*Extracted text*
= = = = =

Moreover, prior studies indicate that SCO2 is upregulated under cellular stress, leading to ROS generation, which can trigger cell death if the stress becomes irreversible [28]. Specifically, Madan et al. demonstrated that SCO2 amplifies ROS production and induces apoptosis via the ROS-ASK-1 kinase pathway [17,27]. This mechanism aligns with our observation of elevated apoptosis in SCO2-overexpressing keratinocytes. From these results, we propose that oxidative stress may provoke mitochondrial DNA (mtDNA) leakage into the cytosol. Cytosolic mtDNA could then act as a danger signal, activating the cGAS-STING pathway to exacerbate Th17-type inflammation and drive disease progression [29]. However, we did not directly quantify ROS levels or detect cytosolic mtDNA leakage in this study. These limitations imply that while our data provides evidence linking SCO2 to immunometabolic regulation, the precise downstream mechanisms warrant cautious interpretation and merit further in-depth investigation. Consequently, Future studies should clarify the role of the cGAS-STING axis in the context of SCO2 overexpression in psoriasis.
MIF is a pleiotropic pro-inflammatory cytokine expressed widely in tissues such as the basal epidermis and keratinocytes. In skin physiology, MIF promotes keratinocyte and fibroblast migration, while in pathology it facilitates leukocyte recruitment and amplifies inflammatory responses [30]. Cellular release of MIF occurs rapidly in response to stimuli including LPS, TNF-α, and glucose [31]. Clinically, MIF polymorphisms are significantly linked to psoriasis susceptibility [32,33], and its expression is elevated in inflammatory skin diseases [34,35]. Correspondingly, MIF deficiency markedly ameliorates imiquimod-induced psoriasis-like dermatitis in mice, reducing keratinocyte hyperplasia, inflammatory infiltration, and angiogenesis [36]. Here, we identify a key mechanism whereby SCO2-high keratinocytes drive the recruitment of CCR7^+^ DCs specifically via the MIF-(CD74 + CD44) ligand-receptor interaction. Using single-cell RNA sequencing and CellChat analysis, we determined that SCO2-high keratinocytes are the primary epidermal source of MIF. Our findings indicate that SCO2-mediated metabolic stress or reprogramming in keratinocytes may induce MIF release, thereby promoting leukocyte recruitment and exacerbating inflammation. Furthermore, as illustrated in Figure 6F, macrophages and cDC2s were also identified as recipients of this SCO2-high keratinocyte-derived MIF signaling. These cells concurrently displayed high expression of TNF and IL1B (Figure 6K), suggesting they may act synergistically to sustain the inflammatory microenvironment.

= = = = =

*Material supplied*
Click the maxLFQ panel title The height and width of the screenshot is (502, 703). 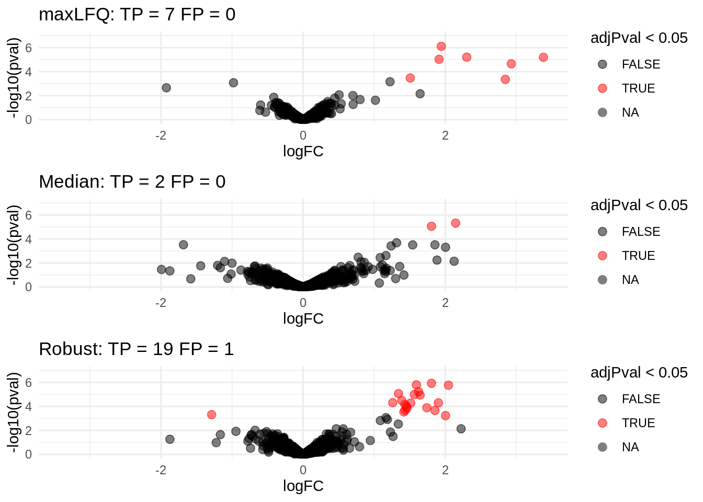tap(137, 15)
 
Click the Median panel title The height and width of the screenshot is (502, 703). tap(132, 182)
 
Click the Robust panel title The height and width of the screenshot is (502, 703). tap(136, 349)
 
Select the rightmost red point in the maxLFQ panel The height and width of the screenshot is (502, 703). tap(543, 58)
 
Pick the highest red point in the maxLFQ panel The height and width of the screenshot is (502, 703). tap(441, 47)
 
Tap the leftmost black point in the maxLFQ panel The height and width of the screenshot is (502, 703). tap(166, 88)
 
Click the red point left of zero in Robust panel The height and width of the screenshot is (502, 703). tap(211, 415)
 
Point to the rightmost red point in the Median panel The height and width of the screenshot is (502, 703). tap(456, 223)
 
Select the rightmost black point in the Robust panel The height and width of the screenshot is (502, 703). tap(461, 429)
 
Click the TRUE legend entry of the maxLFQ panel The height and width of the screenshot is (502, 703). tap(638, 88)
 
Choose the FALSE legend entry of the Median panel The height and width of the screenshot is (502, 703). tap(641, 232)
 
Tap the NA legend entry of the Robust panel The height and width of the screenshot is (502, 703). tap(630, 447)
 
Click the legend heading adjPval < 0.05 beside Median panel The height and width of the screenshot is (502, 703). tap(639, 206)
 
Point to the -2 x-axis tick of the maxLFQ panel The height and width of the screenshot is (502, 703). tap(161, 135)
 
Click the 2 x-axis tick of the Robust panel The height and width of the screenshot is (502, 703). tap(445, 470)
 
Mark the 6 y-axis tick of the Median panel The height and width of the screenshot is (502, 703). tap(29, 215)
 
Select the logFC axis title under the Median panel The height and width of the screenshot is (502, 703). tap(303, 319)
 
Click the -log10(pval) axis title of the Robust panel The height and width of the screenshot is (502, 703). tap(14, 413)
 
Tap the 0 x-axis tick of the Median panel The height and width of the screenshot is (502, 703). tap(303, 303)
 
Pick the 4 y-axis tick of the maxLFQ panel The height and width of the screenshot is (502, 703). tap(29, 72)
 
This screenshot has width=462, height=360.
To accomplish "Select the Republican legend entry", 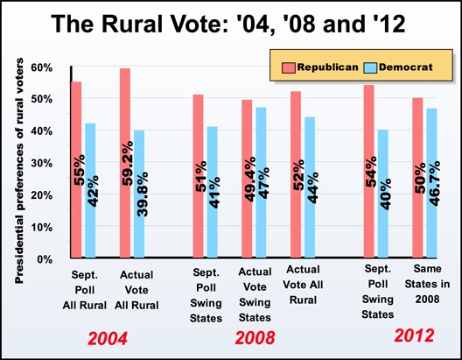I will (318, 66).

= = = = =

*Activity*
For each statement, say yes or no on whether it agrees with the SCO2 passage, and quote the words that decide it.
1. The study directly quantified ROS levels.
2. SCO2-high keratinocytes were identified as the primary epidermal source of MIF.
3. In mice, MIF deficiency worsens imiquimod-induced psoriasis-like dermatitis.
Rely only on the SCO2 passage; ignore the listing.

*Answer to the problem*
1. No: "However, we did not directly quantify ROS levels or detect cytosolic mtDNA leakage in this study."
2. Yes: "we determined that SCO2-high keratinocytes are the primary epidermal source of MIF"
3. No: "MIF deficiency markedly ameliorates imiquimod-induced psoriasis-like dermatitis in mice"